For all my work with new media for public diplomacy, the best engagement is still the oldest: face-to-face discussions. “The last three feet”, as Edward R Murrow put it, allow for more personal interaction than the sometimes detached and often anonymous online type. Working from Washington, D.C., where we are so removed from the field, it can be difficult to remember this.

Fortunately, I received a reminder of the importance of in-person public diplomacy earlier this week. As part of my trip across the Middle East, I gave many public presentations on how social media is used by the United States government in our public diplomacy efforts. I’d done this in the West Bank, Amman, and finally in Cairo.

Presentation to the Faculty of Media and Communication, Cairo University
Presentation to the Faculty of Media and Communication, Cairo University

This past Tuesday I spoke to the faculty and students of Cairo University’s Faculty of Mass-Communications and the Faculty of Economics and Political Science. Here is the presentation I used (PPTX). I can say, without a doubt, they asked some of the most challenging questions I’ve received about social media. Their interests were wide and varied. They asked about the risks that social media could detach us from our real-world lives, the use of these tools by the Egyptian government, the role of social media in the release of Iraq war documents on Wikileaks, and much more.

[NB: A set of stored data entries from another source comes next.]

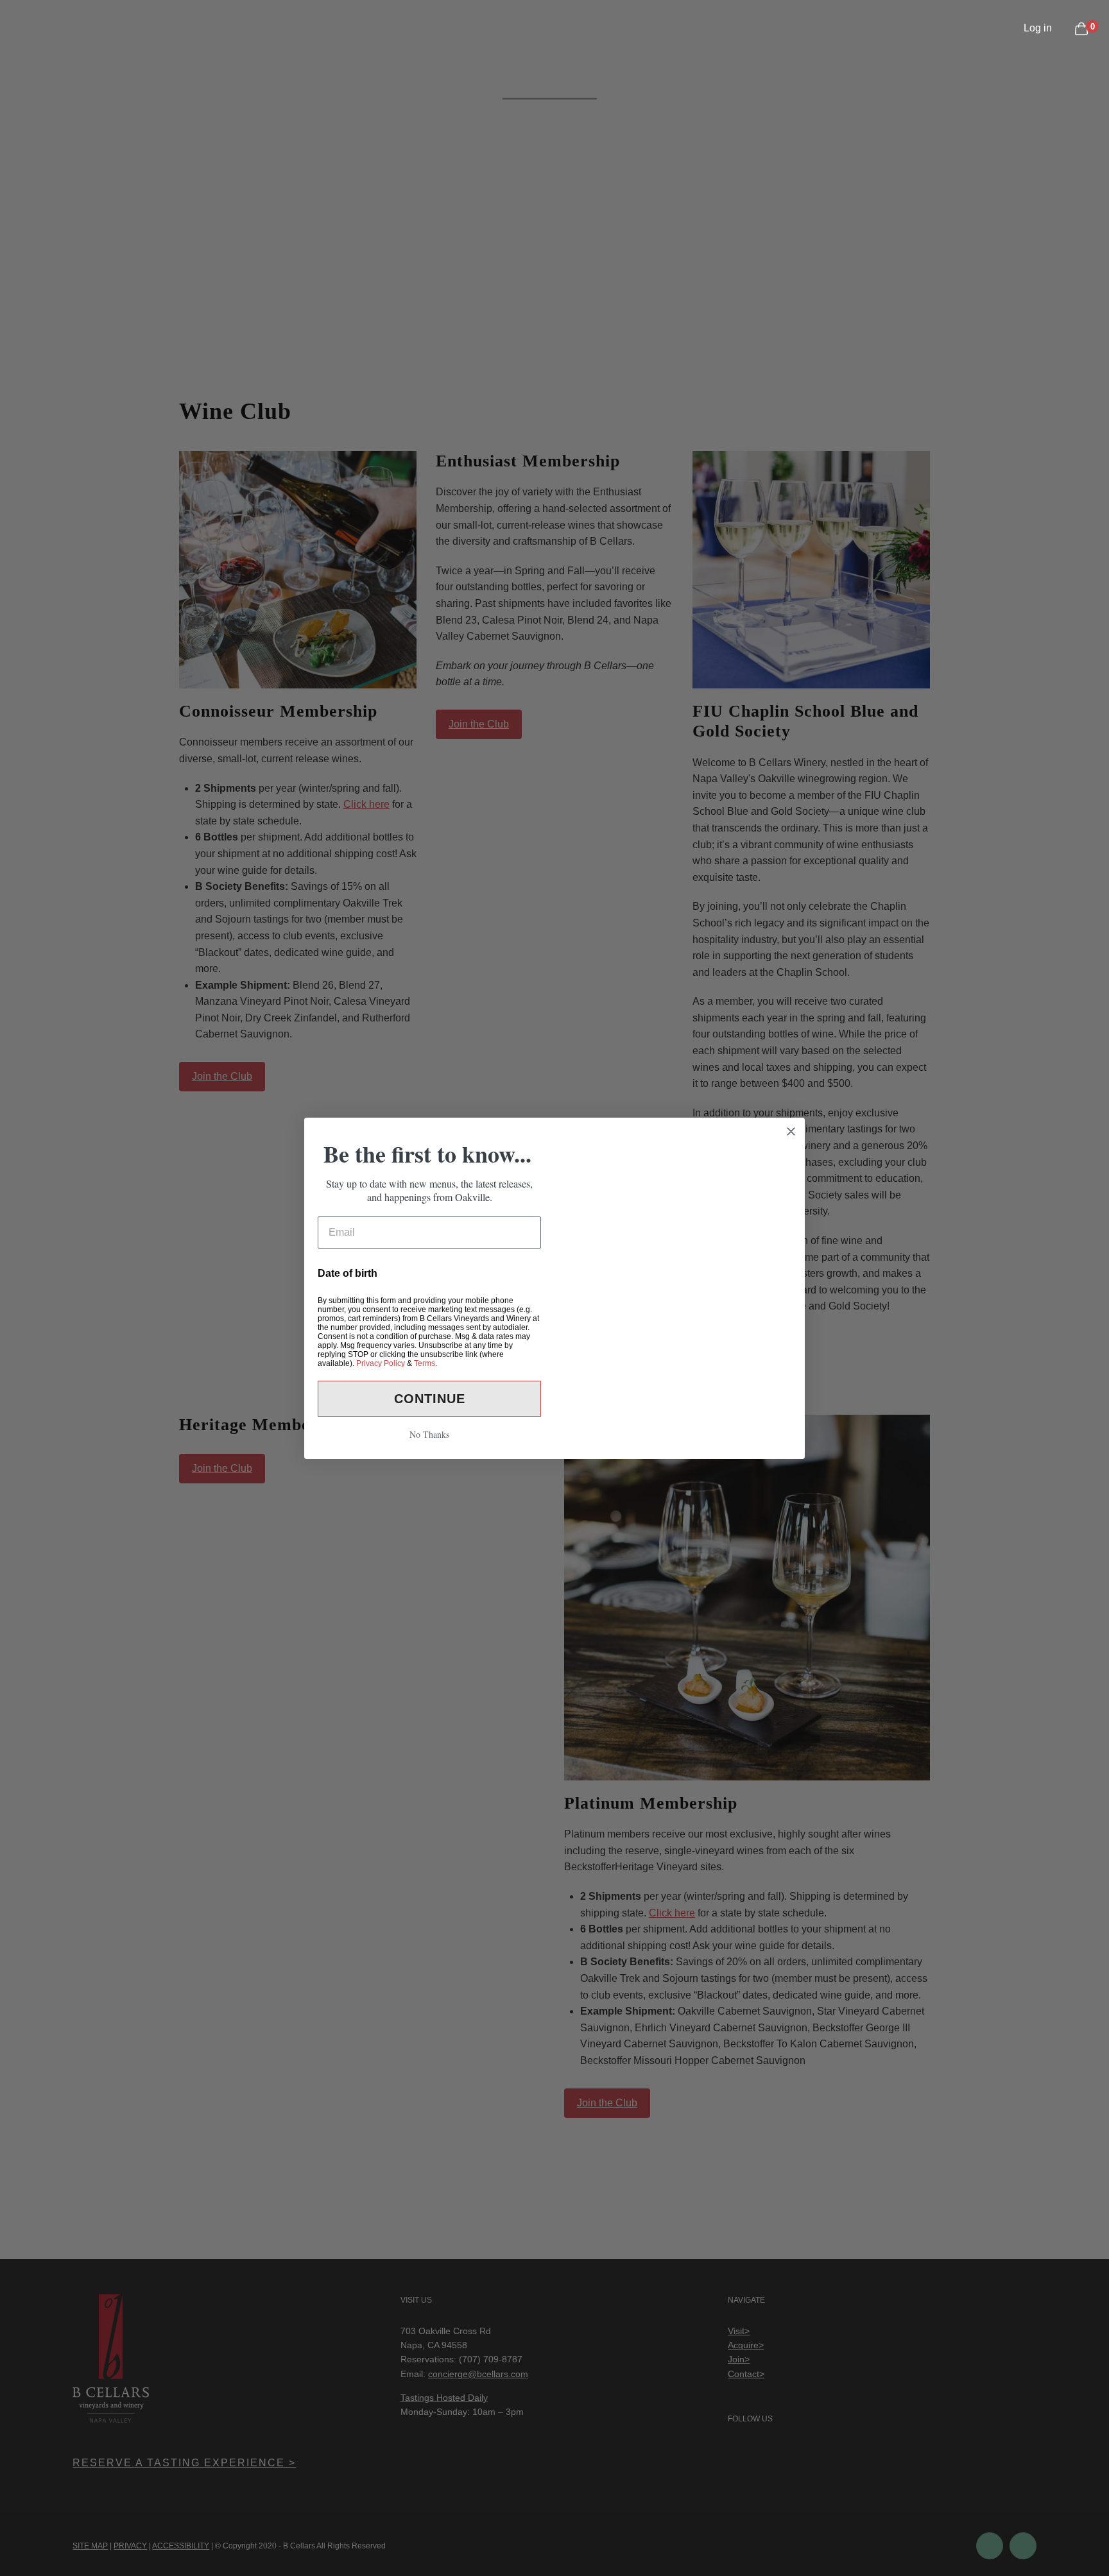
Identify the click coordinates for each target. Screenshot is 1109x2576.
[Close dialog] (791, 1099)
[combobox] (341, 1239)
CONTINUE (429, 1431)
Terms (424, 1395)
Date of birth (347, 1273)
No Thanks (429, 1466)
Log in (1038, 27)
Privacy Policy (380, 1395)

Opinions were also quite diverse. Several individuals asked pointed questions about U.S. government control of the media. As the recent mid-term elections and the ever-shifting popularity of American policies demonstrate, we operate in a very challenging media landscape in which we often have little power to control the message. As I noted in the discussion, if the U.S. government is so good at this, they wouldn’t need me!

A professor of the Faculty of Media and Communications
A professor of the Faculty of Media and Communications

Conversely, the Wikileaks questions often focused on how the U.S. government is quite powerless to control even its own information. Unfortunately, since this isn’t an area I focus on I feel I wasn’t able to sufficiently address the questions. If you’re interested in the Wikileaks Iraq documents story the New York Times has a great special feature on the subject.

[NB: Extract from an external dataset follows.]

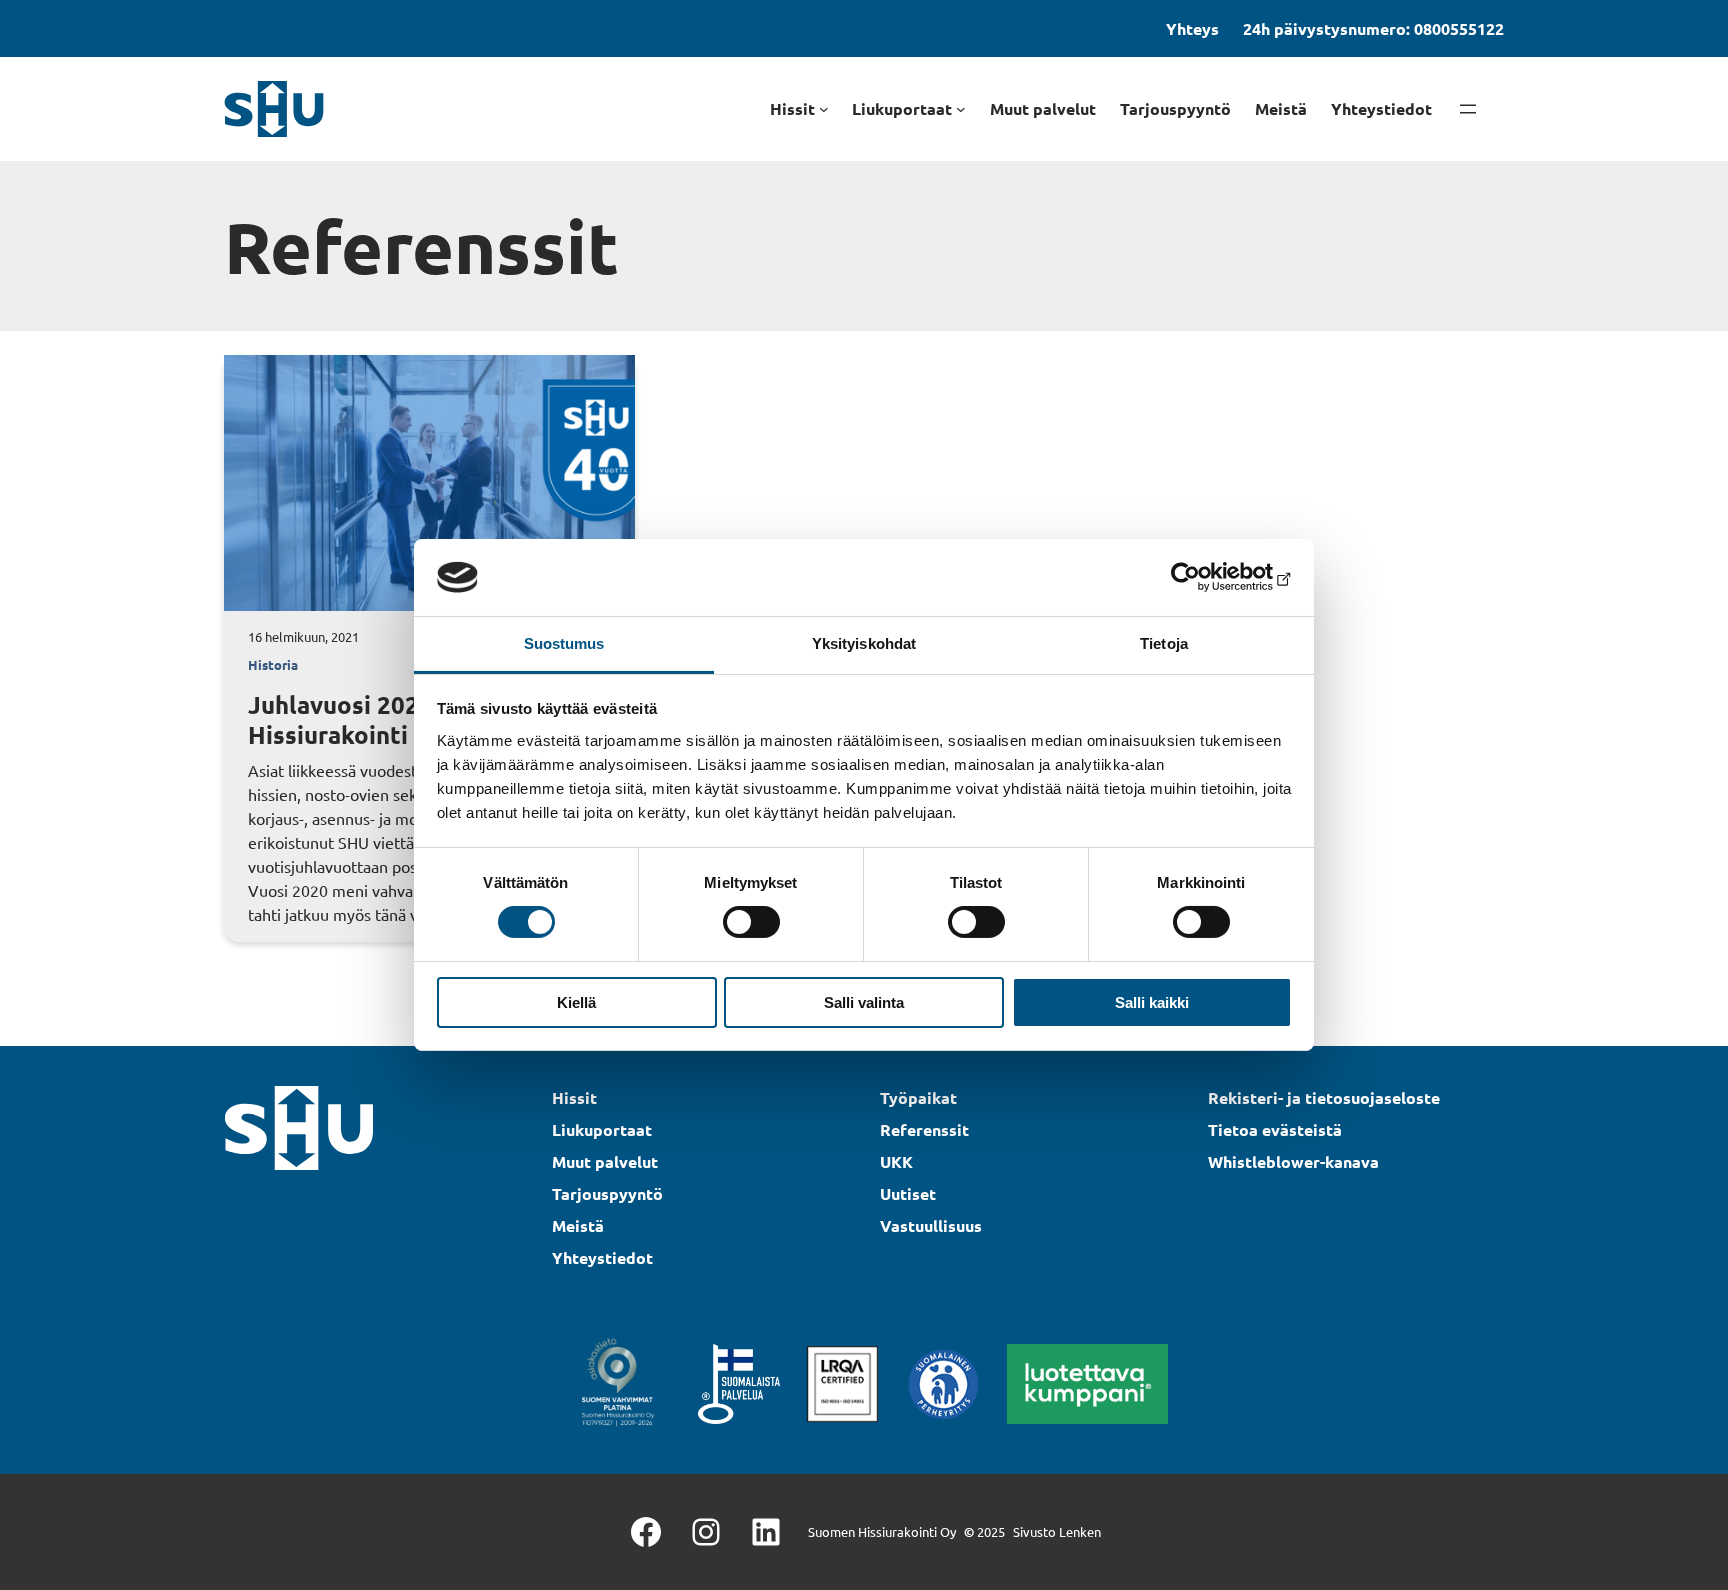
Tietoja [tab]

In addition to the challenging discussion, I was also very impressed with how Egyptians are using social media to improve their society. One project is using social media and online maps to combat sexual harassment. Another campaign uses these tools to help keep Alexandria clean, an effort that has gotten widespread media attention and compelled the local government to act. Others are using social media to create connections between ordinary Americans and Egyptians to correct stereotypes and improve relations.

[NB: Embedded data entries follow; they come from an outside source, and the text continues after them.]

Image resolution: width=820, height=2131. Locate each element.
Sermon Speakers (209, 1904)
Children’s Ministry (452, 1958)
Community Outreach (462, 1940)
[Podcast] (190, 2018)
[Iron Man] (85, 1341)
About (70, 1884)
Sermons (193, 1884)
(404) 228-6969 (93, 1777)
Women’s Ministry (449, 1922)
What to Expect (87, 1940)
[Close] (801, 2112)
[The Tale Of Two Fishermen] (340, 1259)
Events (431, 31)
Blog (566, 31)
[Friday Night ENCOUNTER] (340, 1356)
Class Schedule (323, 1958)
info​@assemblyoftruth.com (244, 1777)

The past three weeks have been a whirlwind of activity: events, interviews, chats over tea, seeing astonishing landscapes, experiencing remarkable history, and so much more. However, it is the friendships that were started that I find most important. And, naturally, we’ll be continuing these friendships over social media until my return!

This post has 5 Comments

  1. Great report Darren. I think you summed up some of the concerns very well. I am looking forward to following up on your visit and we have some ideas.

  2. it was really an interesting session,,,,Your presentation was great and hope to see you again in our faculty.

  3. Your writing style is fantastic, Darren! I really enjoyed reading the article and we U.S. Embassy Cairo benefitted a lot from your visit and presentations. Very inspiring. Thanks amillion for your extensive efforts sharing your expertise with us in teh Middle East.

  4. Thank you all for the very nice comments! I really enjoyed my time in Egypt and the day at Cairo University was very much a highlight of the visit.